## [WORK INSTRUCTION]
Produce word for word the lines of the data below running from the one that has "How do I perform: Apply" to the one that has "This screenshot has width=672, height=488.", inclusive, and no others.

## [THE RECORDS]
-- Opening Marker --

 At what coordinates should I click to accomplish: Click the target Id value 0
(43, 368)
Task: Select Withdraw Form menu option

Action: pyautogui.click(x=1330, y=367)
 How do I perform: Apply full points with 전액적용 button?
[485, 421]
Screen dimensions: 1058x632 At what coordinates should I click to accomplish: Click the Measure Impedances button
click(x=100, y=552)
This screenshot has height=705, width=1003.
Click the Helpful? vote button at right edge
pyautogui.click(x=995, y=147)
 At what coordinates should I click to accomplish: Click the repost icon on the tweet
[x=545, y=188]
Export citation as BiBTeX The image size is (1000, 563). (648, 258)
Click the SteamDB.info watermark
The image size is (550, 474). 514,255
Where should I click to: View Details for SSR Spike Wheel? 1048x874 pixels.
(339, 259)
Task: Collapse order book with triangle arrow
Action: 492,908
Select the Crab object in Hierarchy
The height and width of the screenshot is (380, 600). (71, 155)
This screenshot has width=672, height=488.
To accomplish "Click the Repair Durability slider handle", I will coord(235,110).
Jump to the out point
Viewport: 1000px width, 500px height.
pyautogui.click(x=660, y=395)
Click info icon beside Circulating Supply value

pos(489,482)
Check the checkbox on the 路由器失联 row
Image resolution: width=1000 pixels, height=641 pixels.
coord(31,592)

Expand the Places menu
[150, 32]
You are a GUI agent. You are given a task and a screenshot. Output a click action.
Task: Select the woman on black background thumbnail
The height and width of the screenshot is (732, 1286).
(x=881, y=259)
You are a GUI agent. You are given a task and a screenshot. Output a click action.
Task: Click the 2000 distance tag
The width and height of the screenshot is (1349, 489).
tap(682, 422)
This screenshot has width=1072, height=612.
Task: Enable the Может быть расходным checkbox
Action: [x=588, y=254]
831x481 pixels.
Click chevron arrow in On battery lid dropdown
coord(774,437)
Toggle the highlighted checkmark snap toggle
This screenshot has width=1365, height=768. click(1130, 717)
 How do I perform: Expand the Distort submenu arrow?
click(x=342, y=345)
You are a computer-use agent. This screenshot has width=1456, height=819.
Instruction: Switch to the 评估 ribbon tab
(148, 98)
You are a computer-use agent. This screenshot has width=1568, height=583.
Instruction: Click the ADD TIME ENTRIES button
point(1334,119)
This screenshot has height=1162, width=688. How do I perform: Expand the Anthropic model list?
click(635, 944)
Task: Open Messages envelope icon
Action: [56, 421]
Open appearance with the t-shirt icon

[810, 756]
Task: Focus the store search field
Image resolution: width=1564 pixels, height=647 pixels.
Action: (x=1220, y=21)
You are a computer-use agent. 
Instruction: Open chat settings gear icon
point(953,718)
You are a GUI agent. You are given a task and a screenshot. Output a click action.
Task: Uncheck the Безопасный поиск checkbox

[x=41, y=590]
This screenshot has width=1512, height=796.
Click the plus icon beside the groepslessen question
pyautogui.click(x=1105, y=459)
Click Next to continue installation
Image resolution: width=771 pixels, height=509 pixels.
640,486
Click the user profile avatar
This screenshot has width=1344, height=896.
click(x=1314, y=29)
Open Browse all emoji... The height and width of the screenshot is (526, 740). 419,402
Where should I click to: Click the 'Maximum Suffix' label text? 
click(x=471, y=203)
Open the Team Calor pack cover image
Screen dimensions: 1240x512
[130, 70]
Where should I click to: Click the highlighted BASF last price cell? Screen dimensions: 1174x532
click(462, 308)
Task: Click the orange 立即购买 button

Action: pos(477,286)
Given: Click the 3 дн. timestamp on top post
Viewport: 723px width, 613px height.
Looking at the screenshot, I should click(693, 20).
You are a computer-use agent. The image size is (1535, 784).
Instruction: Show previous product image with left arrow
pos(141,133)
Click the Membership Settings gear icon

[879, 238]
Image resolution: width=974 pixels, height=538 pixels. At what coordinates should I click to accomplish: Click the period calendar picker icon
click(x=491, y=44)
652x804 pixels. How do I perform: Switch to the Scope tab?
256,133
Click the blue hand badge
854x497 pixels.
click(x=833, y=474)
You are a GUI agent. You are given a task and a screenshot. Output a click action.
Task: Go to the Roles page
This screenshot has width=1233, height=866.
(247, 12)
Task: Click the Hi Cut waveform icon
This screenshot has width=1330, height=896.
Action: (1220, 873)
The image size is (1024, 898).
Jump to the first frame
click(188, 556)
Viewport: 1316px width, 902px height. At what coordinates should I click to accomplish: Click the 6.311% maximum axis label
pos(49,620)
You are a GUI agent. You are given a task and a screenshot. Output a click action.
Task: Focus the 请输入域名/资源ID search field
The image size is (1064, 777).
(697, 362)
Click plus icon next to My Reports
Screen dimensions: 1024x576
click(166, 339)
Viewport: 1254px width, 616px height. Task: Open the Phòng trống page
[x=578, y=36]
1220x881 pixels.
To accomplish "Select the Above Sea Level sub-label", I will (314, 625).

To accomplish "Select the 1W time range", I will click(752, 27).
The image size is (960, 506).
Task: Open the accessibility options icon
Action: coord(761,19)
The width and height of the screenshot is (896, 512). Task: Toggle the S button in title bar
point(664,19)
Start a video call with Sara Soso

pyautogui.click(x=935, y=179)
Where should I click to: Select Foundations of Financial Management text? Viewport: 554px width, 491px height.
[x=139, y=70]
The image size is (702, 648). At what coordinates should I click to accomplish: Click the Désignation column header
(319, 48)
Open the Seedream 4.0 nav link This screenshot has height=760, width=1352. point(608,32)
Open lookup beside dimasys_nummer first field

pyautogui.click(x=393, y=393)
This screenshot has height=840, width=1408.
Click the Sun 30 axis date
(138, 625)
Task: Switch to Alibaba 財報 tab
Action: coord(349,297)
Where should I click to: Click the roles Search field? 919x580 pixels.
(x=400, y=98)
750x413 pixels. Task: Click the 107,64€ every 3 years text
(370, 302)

-- Closing Marker --

## [TASK RESULT]
 How do I perform: Apply full points with 전액적용 button?
[485, 421]
Screen dimensions: 1058x632 At what coordinates should I click to accomplish: Click the Measure Impedances button
click(x=100, y=552)
This screenshot has height=705, width=1003.
Click the Helpful? vote button at right edge
pyautogui.click(x=995, y=147)
 At what coordinates should I click to accomplish: Click the repost icon on the tweet
[x=545, y=188]
Export citation as BiBTeX The image size is (1000, 563). (648, 258)
Click the SteamDB.info watermark
The image size is (550, 474). 514,255
Where should I click to: View Details for SSR Spike Wheel? 1048x874 pixels.
(339, 259)
Task: Collapse order book with triangle arrow
Action: 492,908
Select the Crab object in Hierarchy
The height and width of the screenshot is (380, 600). (71, 155)
This screenshot has width=672, height=488.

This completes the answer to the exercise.